The evaluation formula created in this way is referred to as a factual threshold, and evaluations are based on values above or below this threshold.
In addition to the evaluation formula created, various perspectives are additionally adopted to consider whether the reasoning method is appropriate.
Factual correctness — A method of judging based on whether the retrieved triple is lower or higher than the factual threshold.
Coherence — A method of judging based on what evidence was used previously to draw a conclusion.
Final answer correctness — A method of judging whether the answer derived using the given factual correct and coherent path is accurate or not.
What were the results? Experiment
As mentioned in the introduction, how well the prompt is designed is crucial to the paper.
The paper utilizes three prompt strategies for experimental comparison:
Prompting Strategies list in this paper
- Few-shot CoT
A method that involves adding five examples to CoT.
- Few-shot CoT with planning (CoT-Plan)
A prompting strategy that adds the process of LLM directly planning and decomposing before verbalizing the CoT reasoning results.
- Few-shot CoT with self-consistency (CoT-SC)
A prompting strategy that induces the LLM to think based on aggregated results to maintain answer consistency, where the results of majority votes for each answer are aggregated.

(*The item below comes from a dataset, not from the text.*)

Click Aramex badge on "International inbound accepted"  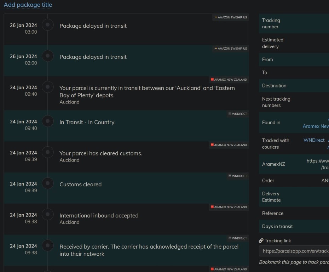coord(229,207)
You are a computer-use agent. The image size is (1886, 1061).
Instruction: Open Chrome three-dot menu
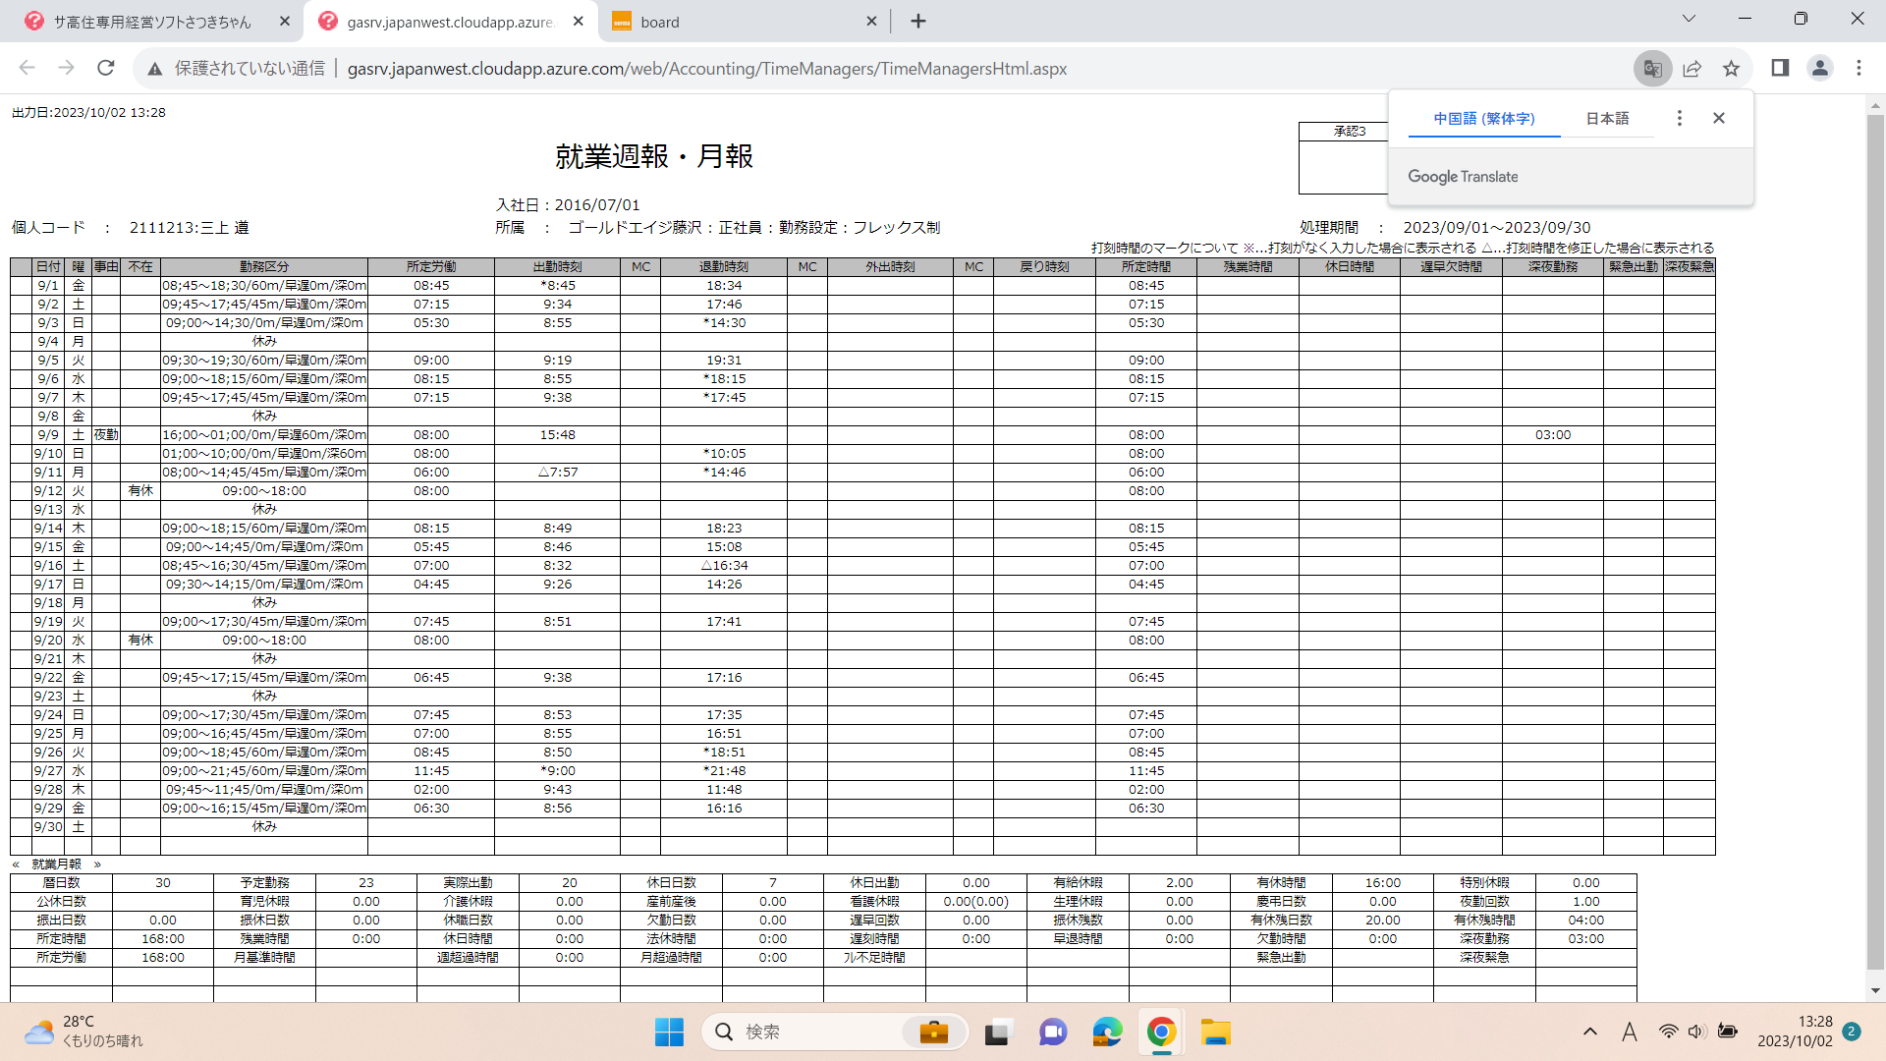coord(1858,68)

Discriminative evaluation result
Finding1. LLMs possess knowledge of valid reasoning
This experiment shows a clear distinction between zero-shot and few-shot results. While zero-shot performance is respectable, few-shot performance is generally poor.
This suggests that the examples in few-shot may actually act as noise and hinder the LLM’s reasoning.

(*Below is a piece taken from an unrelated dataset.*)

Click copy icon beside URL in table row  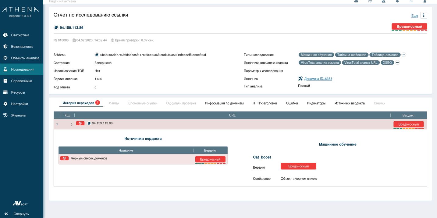(89, 123)
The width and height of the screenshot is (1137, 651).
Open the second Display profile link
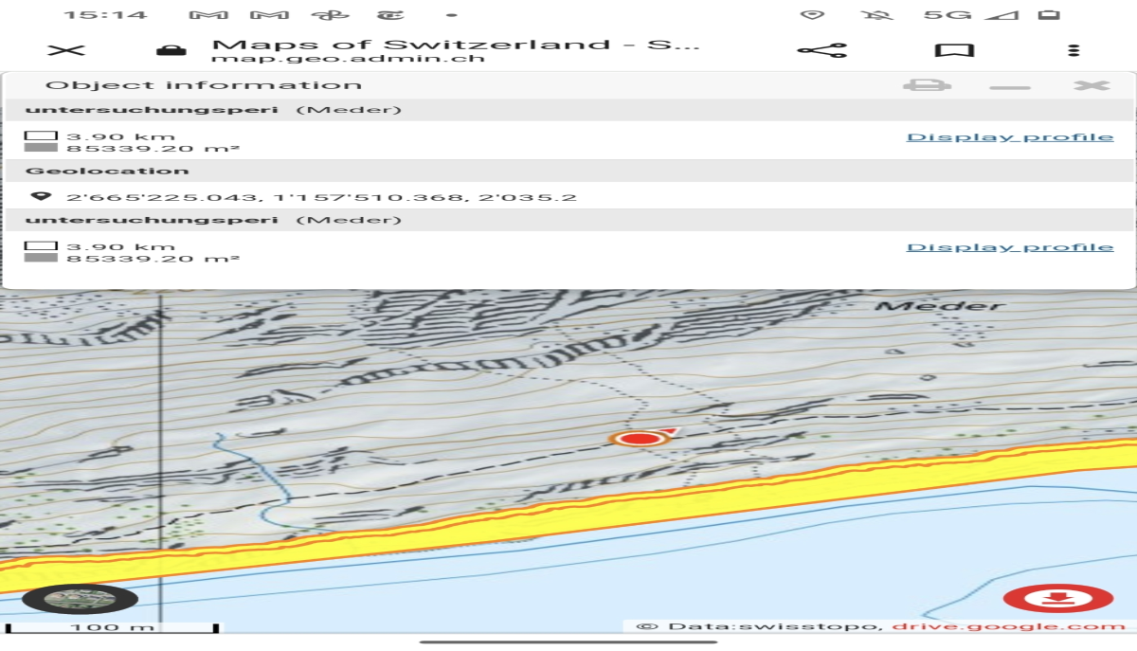tap(1009, 246)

It can also be seen that LLM still has a long way to go before it can faithfully reason from information received from a knowledge graph.
Generative evaluation result
Finding2. The correct final answer may not necessarily result from faithful reasoning.
The key is to look at the gap between the answer and reasoning. The insight that the performance of the answer improves as the reasoning performance increases can be seen through the gap.
A smaller gap indicates a strong dependency between the two, and a larger gap indicates less dependency, which is why this is a critical interval to assess the impact of reasoning on the answer.
If I were to summarize the results of the experiment interpreted in the paper in one sentence, it would be that faithful reasoning is not an essential element to the extent that it does not significantly influence the answer.
Finding3. The reasoning gap worsens as the model size increases.
It is evident that there is a difference in reasoning performance depending on the model size. The larger the model size, the better the reasoning performance. On the other hand, if the model size is smaller, the performance improvement is less compared to larger models.
Finding4.Better prompting strategy can improve both the answer and reasoning accuracy.
Unlike prompt strategies that only use few-shot, those utilizing the Plan-SC approach consistently show good performance. This demonstrates that prompt strategies are effective not only for answers but also for reasoning.
Extro
This paper discussed methods for distinguishing and generating paths that would be helpful for LLMs. It was particularly interesting to me because it used specific prompt templates and design strategies, making it more accessible and practically approachable than many other papers.
However, although it did prove the effects of reasoning through experimental results, I found the paper not as compelling. Most of the experimental results did not provide convincing evidence that reasoning is as crucial as suggested. Nonetheless, I believe that these types of reasoning studies need to be actively pursued to improve aspects like the black-box nature and hallucinations of models.